In August, job site Adzuna.co.uk published the results of their analysis of salaries on 500,000 job ads, and it turns out that only half of all employers disclose salaries on job adverts. The rest say things like ‘competitive’, ‘very attractive’, ‘dependent on experience’ or ‘available on application’ – alluring phrases which really just mean that there is a salary, but it’s a secret.
As a quick sidenote I’ll say that the report is a fascinating read and worth looking at as the results aren’t always what you would expect. For example, Google is at the top of the list of secretive employers with a clean 100% of jobs being advertised without salary details. Also, salary-less advertising depends on the industry and on the level of the job – real estate employers are very open about salaries (92%), but only 20% of graduate or part-time jobs disclose pay rates.
I wanted to know where publishing falls on this scale, although, honestly, I had a hunch. I’ve applied to many a publishing job and have never known the salary beforehand. I’ve even been to an interview where money was not mentioned, and once I requested a salary for one of those ‘available on request’ ads and got none the wiser (they wanted me to send my CV first, which actually means that the salary is available on application, not request).

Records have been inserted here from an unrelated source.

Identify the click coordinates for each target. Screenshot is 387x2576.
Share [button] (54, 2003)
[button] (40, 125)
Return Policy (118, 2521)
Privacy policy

To confirm what I think I already know, I’ve conducted a little research project. I went to the Bookseller‘s job section, which is arguably the largest database of publishing jobs in the UK, and did a count. At the time of writing, 151 jobs are listed on the board. Out of these, 5 include salary details. That’s a rather anaemic 3.3% against the 50% UK average.
A few possible explanations leap to mind. Book publishing is a notoriously badly compensated industry, and employers may want to try and make candidates fall in love with a job first before dropping the pay bomb. Perhaps employers believe that publishing people don’t care about the money, or that they can discourage those pesky ones who do from applying by not posting the salary. They may be worried about giving their competitors an advantage by showing their cards. And lastly, it’s easier to do what the rest of 96.7% of employers are doing – and end up with employees just like everyone else’s, too.
Yes, when you state the salary on a job advert, you may get too few candidates if the pay is low; too many if it’s high; the wrong kind (I’ve heard of a fear of getting greedy people if you advertise a good salary!) and have to worry about other publishers seeing what the going rate is in your company and using it to their advantage. And that might mean having to reconsider what you are willing to pay, figure out intelligent ways to separate the right candidates from the wrong and work on becoming a company where people will want to be despite better pay packets from your competitors.
These are all things employers should be doing already – although if they were you would expect to see more than 3.3% straight-talking job advertisements.
Incidentally, Adzuna.co.uk have devised something called Jobsworth, which uses their gigantic database to calculate a salary estimate (based on averages for that field and level) for any job advertised without salary details. They reckon the average salary for publishing in London is £31,239.
What do you think – do publishers have more to gain than to lose by being less secretive about the going rates for jobs?